Diese Besetzung ist eine absolute Ausnahme: Regisseurin Christine Gnann (rechts) spielt den Häberle an der Seite von Monika Hirschle als Pfleiderer. Foto: Klaus Schnaidt

Vaterfreuden gehen vor! Damit Jörg Pauly, der Häberle in der Komödie im Marquardt, bei der Geburt seines Mädchens sein konnte, übernahm die Regisseurin spontan seine Rolle – mit dem Textbuch in der Hand.

Früh übt sich. Lotta Elina, das Töchterchen der Schauspielerpaares Farina Giesmann und Jörg Pauly, hat schon ein wenig von einem echten Star – sie lässt auf sich warten! Der Papa spielt gerade in der Komödie im Marquardt mit großem Erfolg den Oscar Heiler in „Häberle & Pfleiderer“, der fast immer ausverkauften Hommage an die beiden Urväter der schwäbischen Komik. Ihre Sketche sind noch heute überraschend aktuell. Seine Partnerin auf der Bühne ist die einzigartige Monika Hirschle, die in der Männerrolle als Pfleiderer alias Willy Reichert über sich selbst hinauswächst. Das Publikum bedankt sich Abend für Abend mit Standing Ovations.

 

Seit Wochen wusste Pauly, dass der Geburtstermin ins Ende der Spielzeit fällt. Von Freunden hörte er, bei der Geburt, die er auf keinen Fall verpassen wollte, müsste halt die Zweitbesetzung einspringen.

Zweitbesetzung? Die gibt es für dieses Theaterstück aber gar nicht. Die Vorstellung hätte ausfallen müssen. Doch seine Kolleginnen und Kollegen haben „ganz wunderbar“ reagiert, worüber sich der Neu-Papa riesig freut. Sein Dank gilt auch dem Intendanten Axel Preuß. Als Jörg Pauly im Krankenhaus mit seiner Farina auf Lotta Elina wartete – es sollten fast zwei Tage werden – erlebte das Publikum in der Komödie im Marquardt an zwei Abenden eine fürwahr historische Aufführung.

So sieht es aus, wenn Jörg Pauly als Häberle im Schalter des Postamts sitzt. Foto: Komödie im Marquardt

Die Regisseurin Christine Gnann, selbst Mutter von vier Kindern, fasste sich ein Herz und beschloss, als Häberle einzuspringen. Oft hatte sie ja den Text mit den Schauspielerin einstudiert. Um auf Nummer sicher zu gehen, trat sie mit dem Textbuch auf – mit dem aufgeklebten Schnauzer sowieso. Zum Glück hat das Ensemble das Stück schon mehr als 30-mal aufgeführt und konnte den ungewohnten Häberle gut auffangen.

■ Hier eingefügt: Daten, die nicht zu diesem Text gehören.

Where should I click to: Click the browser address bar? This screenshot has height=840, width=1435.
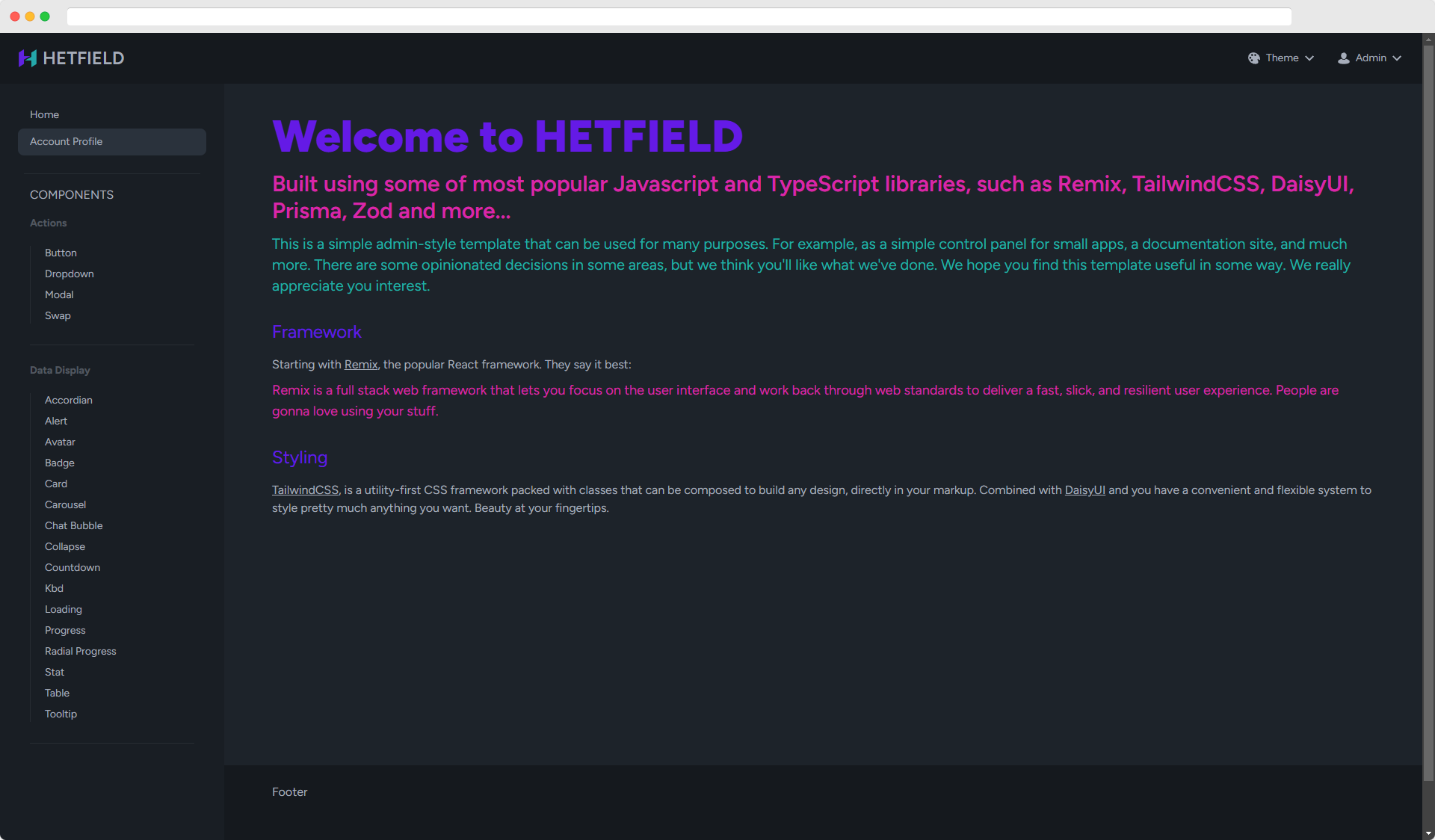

Jörg Pauly im Glück: Seit Sonntag ist er Papa. Foto: privat

Fast 48 Stunden lang saß derweil Jörg Pauly im Krankenhaus an der Seite seiner Frau. „Was für ein emotionaler Ritt“, berichtet der 46-Jährige. Niemand hätte gedacht, dass es zwei Tage dauern sollte, in denen er „nach und nach gefühlt einen Hebammen-Crash-Kurs“ gemacht habe. Nach zwei Nächten des Wartens waren alle erschöpft, als das Baby schließlich in den früheren Morgenstunden auf die Welt kam – „das ist überhaupt nicht die Zeit für Schauspieler“. Am Abend jedenfalls ist Pauly „müde, aber überglücklich“ auf die vertrauten Bretter der Komödie zurückgekehrt. Gespielt wird noch bis Sonntag. Dann freut er sich auf die Zeit als Papa.